Clinical, biochemical and molecular characterization of Cystinuria in a cohort of 12 patients

Abstract

Cystinuria is a rare autosomal inherited disorder characterized by impaired transport of cystine and dibasic aminoacids in the proximal renal tubule. Classically, cystinuria is classified as type I (silent heterozygotes) and non-type I (heterozygotes with urinary hyperexcretion of cystine). Molecularly, cystinuria is classified as type A (mutations on SLC3A1 gene) and type B (mutations on SLC7A9 gene). The goal of this study is to provide a comprehensive clinical, biochemical and molecular characterization of a cohort of 12 Portuguese patients affected with cystinuria in order to provide insight into genotype-phenotype correlations.
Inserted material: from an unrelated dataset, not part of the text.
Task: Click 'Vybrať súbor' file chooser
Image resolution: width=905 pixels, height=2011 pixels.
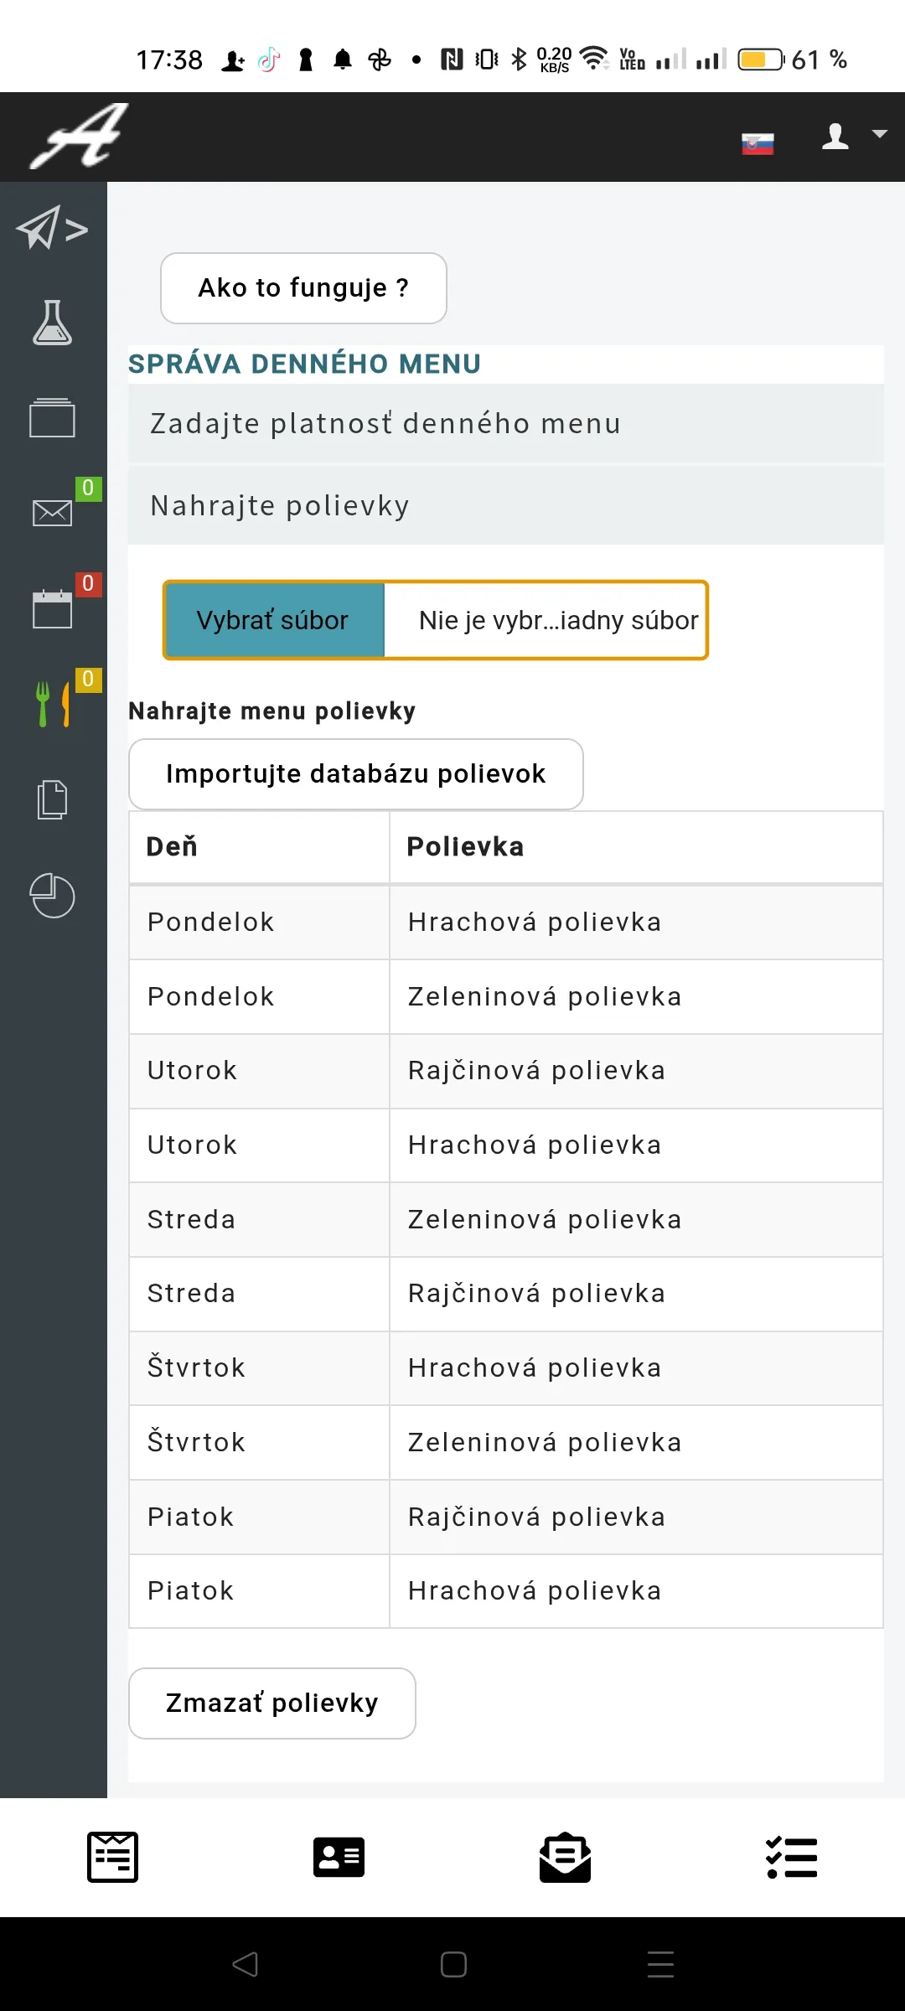Action: click(273, 620)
We describe seven type I and five non-type I patients. Regarding the molecular classification, seven patients were type A and five were type B. In SLC3A1 gene, two large genomic rearrangements and 13 sequence variants, including four new variants c.611-2A>C; c.1136+44G>A; c.1597T (p.Y533N); c.*70A>G, were found. One large genomic rearrangement was found in SLC7A9 gene as well as 24 sequence variants including 3 novel variants: c.216C>T (p.C72C), c.1119G>A (p.S373S) and c.*82C>T. In our cohort the most frequent pathogenic mutations were: large rearrangements (33.3% of mutant alleles) and a missense mutation c.1400T>C (p.M467T) (11.1%). This report expands the spectrum of SLC3A1 and SLC7A9 mutations and provides guidance in the clinical implementation of molecular assays in routine genetic counseling of Portuguese patients affected with cystinuria.